**読む文章**
########################################
2020/05/28 コラム

左足ブレーキは「ペダル踏み間違い」の処方箋!|木下隆之の初耳・地獄耳|

■左足ブレーキって必要なの?

「ブレーキペダルは左足で踏むものなのですか?」

編集部の担当Kからこんな質問を受けた。

「なんでそう思った?」

「キノシタさんがディレクションしているレクサスのテレビCMにそんなシーンがあったから…」

僕の作品を観ているとは、出生な心掛けである。



※1分56秒のシーンに注目ください

確かにCMでは左足ブレーキのシーンを挟んでいる。クールであるばかりか、スポーツ性にも安全性にもメリットがあるからだ。


※上記動画のキャプチャー画像

「左足ブレーキシーンを映像に残したのは、世界でも僕が初めてだったはずだ。次に挑んだのがランボルギーニだったかなぁ」
########################################
**短い課題 A**
左足ブレーキのコラムを読んで、次の問いに答えてください。
(i) 「ブレーキペダルは左足で踏むものなのですか?」と尋ねたのは誰ですか。
(ii) 尋ねた人がそう思ったのは、何にそういう場面があったからですか。
(iii) 筆者がCMに左足ブレーキの場面を入れたのは、どういう利点があるからですか。
**短い課題 B**
左足ブレーキのコラムの続きを、最後の文のあとから書いてください。

(データの行)
########################################
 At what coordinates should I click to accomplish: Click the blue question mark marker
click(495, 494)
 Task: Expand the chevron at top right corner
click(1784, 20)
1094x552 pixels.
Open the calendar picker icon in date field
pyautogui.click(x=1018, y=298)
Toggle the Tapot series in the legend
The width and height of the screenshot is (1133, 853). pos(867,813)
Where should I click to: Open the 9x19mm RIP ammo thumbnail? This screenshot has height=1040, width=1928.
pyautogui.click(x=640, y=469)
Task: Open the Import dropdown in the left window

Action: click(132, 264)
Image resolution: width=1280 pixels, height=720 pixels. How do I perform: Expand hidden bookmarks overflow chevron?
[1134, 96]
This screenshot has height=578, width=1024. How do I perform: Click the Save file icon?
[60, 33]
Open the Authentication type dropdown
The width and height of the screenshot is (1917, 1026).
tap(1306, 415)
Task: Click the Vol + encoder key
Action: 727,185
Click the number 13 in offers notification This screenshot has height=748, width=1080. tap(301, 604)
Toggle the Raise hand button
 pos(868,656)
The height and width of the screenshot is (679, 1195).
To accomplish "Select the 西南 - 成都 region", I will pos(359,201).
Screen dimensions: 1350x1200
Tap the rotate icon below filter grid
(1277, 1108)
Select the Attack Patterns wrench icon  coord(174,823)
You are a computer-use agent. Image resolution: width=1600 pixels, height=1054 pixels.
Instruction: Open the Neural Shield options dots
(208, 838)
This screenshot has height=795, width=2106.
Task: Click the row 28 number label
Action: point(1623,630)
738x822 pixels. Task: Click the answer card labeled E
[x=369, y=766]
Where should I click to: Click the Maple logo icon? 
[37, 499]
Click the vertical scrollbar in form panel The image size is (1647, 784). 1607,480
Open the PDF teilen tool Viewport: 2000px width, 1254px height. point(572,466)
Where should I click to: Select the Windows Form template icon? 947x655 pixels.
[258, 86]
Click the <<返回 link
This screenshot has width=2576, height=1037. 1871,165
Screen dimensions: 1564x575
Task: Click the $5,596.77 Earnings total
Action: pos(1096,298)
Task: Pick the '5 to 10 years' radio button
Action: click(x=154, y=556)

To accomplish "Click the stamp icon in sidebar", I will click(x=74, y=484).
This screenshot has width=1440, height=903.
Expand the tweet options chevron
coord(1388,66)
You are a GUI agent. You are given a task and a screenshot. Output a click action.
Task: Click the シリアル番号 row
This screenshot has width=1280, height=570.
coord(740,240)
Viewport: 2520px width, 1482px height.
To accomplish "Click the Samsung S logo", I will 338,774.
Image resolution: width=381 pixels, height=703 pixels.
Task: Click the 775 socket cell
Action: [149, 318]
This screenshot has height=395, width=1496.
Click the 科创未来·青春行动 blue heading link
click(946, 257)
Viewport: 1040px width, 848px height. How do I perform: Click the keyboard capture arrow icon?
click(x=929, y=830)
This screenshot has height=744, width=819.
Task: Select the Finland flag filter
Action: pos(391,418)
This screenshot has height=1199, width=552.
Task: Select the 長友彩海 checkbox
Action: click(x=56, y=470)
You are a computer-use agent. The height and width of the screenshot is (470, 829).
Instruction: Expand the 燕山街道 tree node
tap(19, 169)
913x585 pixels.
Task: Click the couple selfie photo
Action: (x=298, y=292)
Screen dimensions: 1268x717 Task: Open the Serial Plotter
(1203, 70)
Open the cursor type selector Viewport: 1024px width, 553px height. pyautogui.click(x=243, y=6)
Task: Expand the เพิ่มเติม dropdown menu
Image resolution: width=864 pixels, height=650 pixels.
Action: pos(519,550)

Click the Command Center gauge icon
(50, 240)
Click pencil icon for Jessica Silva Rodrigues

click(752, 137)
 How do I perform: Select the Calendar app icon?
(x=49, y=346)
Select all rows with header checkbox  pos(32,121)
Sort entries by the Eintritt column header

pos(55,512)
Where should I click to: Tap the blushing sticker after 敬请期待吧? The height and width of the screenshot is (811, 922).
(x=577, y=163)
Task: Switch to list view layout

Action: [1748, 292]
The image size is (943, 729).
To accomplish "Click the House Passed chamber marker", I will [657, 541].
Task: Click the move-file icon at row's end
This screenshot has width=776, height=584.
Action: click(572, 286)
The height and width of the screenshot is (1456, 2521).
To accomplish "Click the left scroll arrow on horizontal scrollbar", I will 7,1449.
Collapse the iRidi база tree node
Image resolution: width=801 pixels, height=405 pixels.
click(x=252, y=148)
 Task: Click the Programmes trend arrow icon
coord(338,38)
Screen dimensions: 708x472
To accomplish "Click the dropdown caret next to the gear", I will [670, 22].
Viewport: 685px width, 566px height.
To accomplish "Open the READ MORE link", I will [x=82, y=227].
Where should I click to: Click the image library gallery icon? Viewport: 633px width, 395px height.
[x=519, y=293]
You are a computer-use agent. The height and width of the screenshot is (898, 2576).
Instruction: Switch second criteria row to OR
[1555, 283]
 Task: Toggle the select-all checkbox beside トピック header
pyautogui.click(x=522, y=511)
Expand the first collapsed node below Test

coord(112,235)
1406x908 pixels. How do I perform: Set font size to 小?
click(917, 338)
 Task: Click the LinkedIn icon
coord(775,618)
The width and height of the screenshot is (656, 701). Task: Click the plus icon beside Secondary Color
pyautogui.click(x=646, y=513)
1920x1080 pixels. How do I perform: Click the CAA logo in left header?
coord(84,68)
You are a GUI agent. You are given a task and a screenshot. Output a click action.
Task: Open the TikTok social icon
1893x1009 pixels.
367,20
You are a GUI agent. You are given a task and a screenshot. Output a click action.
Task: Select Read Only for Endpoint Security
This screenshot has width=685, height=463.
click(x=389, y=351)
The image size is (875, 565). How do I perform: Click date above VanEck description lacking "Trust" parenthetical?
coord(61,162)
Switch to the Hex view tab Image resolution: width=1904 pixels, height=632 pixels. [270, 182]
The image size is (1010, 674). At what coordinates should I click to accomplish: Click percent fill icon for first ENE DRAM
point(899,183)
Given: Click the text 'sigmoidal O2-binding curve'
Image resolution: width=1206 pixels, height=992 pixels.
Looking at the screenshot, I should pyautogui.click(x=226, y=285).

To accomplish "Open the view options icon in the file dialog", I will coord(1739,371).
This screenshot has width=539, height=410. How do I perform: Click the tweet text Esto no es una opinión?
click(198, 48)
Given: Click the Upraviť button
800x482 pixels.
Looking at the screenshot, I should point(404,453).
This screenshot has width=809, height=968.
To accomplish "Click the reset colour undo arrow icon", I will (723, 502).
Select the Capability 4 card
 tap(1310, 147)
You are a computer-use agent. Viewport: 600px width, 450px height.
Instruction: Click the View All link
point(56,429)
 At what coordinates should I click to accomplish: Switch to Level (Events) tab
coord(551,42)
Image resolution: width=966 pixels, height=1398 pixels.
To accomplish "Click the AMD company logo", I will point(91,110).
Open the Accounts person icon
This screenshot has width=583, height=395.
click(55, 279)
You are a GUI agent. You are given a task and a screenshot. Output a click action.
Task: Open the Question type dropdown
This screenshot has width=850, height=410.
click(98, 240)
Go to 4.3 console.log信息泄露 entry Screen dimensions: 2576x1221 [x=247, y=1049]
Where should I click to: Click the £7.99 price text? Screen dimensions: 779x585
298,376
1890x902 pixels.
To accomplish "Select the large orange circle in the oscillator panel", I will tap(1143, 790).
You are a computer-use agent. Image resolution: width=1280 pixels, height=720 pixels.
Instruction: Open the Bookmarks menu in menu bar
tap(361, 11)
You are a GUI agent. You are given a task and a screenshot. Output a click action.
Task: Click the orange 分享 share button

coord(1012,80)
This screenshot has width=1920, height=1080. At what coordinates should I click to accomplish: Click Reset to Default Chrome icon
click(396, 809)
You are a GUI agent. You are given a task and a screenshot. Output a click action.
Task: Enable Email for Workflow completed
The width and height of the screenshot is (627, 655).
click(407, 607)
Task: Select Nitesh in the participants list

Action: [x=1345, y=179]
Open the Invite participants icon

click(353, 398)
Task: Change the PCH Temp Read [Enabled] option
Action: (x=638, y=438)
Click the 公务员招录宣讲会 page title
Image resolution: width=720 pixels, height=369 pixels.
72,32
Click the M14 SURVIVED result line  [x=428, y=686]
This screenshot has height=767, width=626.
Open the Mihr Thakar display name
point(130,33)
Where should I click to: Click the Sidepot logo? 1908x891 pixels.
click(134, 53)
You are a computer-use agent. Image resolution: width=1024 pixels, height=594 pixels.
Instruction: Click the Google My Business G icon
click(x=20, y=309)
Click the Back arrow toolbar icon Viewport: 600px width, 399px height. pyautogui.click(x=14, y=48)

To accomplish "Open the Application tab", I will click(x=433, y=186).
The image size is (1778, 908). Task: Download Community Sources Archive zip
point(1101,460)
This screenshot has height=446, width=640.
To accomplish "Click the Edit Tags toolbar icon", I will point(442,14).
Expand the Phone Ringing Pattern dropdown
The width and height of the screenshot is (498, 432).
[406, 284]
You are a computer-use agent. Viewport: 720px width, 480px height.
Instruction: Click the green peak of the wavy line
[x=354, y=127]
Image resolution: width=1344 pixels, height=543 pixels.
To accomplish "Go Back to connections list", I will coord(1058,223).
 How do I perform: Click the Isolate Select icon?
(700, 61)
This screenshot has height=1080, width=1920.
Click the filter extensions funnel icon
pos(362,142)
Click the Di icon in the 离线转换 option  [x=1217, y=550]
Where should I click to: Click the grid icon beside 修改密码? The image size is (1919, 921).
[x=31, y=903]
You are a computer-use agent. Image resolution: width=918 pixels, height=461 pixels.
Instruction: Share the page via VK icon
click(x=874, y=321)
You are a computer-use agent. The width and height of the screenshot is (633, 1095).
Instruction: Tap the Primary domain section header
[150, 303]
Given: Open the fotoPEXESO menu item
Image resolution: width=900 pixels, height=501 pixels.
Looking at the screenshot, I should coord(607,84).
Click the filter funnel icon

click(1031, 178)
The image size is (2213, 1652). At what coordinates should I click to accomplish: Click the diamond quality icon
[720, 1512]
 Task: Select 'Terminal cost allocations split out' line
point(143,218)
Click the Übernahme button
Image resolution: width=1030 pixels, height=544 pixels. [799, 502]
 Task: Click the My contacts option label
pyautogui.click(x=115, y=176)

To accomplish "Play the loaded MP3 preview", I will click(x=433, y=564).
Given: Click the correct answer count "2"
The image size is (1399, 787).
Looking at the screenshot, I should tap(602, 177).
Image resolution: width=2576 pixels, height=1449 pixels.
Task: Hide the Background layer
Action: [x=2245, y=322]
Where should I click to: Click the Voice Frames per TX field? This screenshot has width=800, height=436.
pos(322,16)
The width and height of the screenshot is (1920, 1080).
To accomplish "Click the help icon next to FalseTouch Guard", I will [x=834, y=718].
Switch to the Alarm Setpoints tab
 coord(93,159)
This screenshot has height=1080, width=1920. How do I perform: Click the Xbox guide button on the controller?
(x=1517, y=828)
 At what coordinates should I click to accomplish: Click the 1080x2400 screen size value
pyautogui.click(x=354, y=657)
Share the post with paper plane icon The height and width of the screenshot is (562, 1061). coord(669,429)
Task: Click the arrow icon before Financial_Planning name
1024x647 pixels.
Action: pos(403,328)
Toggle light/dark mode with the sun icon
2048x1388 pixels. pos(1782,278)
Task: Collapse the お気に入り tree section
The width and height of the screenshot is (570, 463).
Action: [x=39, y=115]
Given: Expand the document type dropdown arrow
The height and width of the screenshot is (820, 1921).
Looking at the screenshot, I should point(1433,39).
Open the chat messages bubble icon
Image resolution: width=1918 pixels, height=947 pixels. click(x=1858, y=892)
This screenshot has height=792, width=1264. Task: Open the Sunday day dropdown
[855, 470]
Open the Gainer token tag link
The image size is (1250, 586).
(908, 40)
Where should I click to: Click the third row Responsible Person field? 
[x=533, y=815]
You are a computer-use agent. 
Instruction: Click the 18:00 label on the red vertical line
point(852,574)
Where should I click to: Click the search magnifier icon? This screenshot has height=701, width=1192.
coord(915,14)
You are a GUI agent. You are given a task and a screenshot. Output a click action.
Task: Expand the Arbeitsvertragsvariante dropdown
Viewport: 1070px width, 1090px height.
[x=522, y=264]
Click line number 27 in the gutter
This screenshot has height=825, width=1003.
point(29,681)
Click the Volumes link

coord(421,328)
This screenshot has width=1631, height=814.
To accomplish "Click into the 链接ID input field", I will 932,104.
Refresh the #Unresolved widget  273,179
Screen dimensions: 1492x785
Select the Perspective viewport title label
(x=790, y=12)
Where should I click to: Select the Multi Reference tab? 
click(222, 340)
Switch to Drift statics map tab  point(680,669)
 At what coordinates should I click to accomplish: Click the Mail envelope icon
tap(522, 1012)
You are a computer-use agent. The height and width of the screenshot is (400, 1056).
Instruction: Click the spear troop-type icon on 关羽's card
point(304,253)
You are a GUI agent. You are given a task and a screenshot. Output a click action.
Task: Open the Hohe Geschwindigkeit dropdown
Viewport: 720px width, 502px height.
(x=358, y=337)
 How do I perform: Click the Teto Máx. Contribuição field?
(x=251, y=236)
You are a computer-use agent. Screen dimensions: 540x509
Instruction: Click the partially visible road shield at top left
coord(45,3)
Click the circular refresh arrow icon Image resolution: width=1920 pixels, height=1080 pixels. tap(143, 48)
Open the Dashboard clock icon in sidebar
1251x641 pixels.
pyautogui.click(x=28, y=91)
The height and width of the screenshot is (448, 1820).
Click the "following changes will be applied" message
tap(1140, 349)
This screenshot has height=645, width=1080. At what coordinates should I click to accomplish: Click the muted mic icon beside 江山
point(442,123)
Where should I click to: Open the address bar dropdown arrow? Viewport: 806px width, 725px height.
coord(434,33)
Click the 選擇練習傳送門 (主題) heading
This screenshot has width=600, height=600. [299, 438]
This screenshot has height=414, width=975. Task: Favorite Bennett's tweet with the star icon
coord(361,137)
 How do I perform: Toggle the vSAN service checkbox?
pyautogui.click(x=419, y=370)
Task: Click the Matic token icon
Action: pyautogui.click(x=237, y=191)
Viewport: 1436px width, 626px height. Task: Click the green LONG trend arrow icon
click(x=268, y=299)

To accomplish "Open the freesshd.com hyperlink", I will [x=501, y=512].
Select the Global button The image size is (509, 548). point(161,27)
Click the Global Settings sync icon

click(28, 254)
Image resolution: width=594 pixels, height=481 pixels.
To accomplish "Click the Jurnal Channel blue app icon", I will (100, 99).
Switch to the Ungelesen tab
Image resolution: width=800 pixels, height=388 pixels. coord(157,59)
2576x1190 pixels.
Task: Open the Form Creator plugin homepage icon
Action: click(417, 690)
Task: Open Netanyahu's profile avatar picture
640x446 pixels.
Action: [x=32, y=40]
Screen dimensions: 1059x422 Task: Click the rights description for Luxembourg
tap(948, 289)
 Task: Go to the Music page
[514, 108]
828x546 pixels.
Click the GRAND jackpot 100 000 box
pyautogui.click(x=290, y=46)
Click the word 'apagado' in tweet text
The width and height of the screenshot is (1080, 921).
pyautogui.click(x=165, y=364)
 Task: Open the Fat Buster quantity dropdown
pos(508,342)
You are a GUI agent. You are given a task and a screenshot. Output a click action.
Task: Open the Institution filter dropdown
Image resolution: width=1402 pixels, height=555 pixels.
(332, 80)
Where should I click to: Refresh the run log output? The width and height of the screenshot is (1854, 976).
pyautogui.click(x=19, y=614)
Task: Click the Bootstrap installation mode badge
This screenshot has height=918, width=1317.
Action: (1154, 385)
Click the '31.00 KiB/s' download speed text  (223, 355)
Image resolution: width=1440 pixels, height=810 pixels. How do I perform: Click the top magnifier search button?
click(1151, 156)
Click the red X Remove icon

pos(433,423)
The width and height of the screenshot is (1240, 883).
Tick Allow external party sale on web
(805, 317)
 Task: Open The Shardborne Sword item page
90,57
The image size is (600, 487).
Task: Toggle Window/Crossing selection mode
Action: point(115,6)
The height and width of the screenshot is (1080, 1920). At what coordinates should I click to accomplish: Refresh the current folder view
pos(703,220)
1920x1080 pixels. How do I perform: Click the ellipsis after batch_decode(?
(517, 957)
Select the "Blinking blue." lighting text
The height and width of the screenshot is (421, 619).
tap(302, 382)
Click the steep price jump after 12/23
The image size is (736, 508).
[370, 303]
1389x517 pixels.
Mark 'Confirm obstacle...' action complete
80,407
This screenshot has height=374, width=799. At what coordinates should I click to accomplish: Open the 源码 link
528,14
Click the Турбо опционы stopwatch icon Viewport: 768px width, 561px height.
########################################
**出力 A**
(i) 編集部の担当Kです。
(ii) キノシタさんがディレクションしているレクサスのテレビCMに、そういう場面があったからです。
(iii) クールであるうえに、スポーツ性にも安全性にも利点があるからです。

**出力 B**
「自慢ですか?」

「誰も褒めてくれないから、自分で自慢したのだ」

「でも僕は右足ブレーキで育ちました」

「そりゃ、君が昭和だからだ」

「キノシタさんよりはるかに若いですけど…」

というわけで、無知な担当Kに、左足ブレーキがいかに有効であるかを説明することにした。

■スポーツ走行だけではなく、公道でもメリットあり

「まずはスポーツ走行では圧倒的に有利である。スロッル全開からフルブレーキのまでの、足の載せ替えのタイムラグを減らすことができる。我々レーシングドライバーは、両方を同時に踏み込んで、オーバーラップの瞬間を意図的に作り出しているのだ」

「なるほど…。でもそれはレースに限った話ですよね」

「公道でもメリットがある」

「ボクでも?」

「例えば、段差を乗り越えて駐車する場面がある。だが段差を超えたら目の前は壁だ。つまり、アクセルペダルを強く踏まなきゃ超えられないのだが超えた直後の急停止しなければならない。こりゃもう、右足を載せ替えていたら間に合わないよね」

「狭い日本ではいいですね」

「アクセルの踏み間違い事故の防止にも役に立つぞ」

「…?」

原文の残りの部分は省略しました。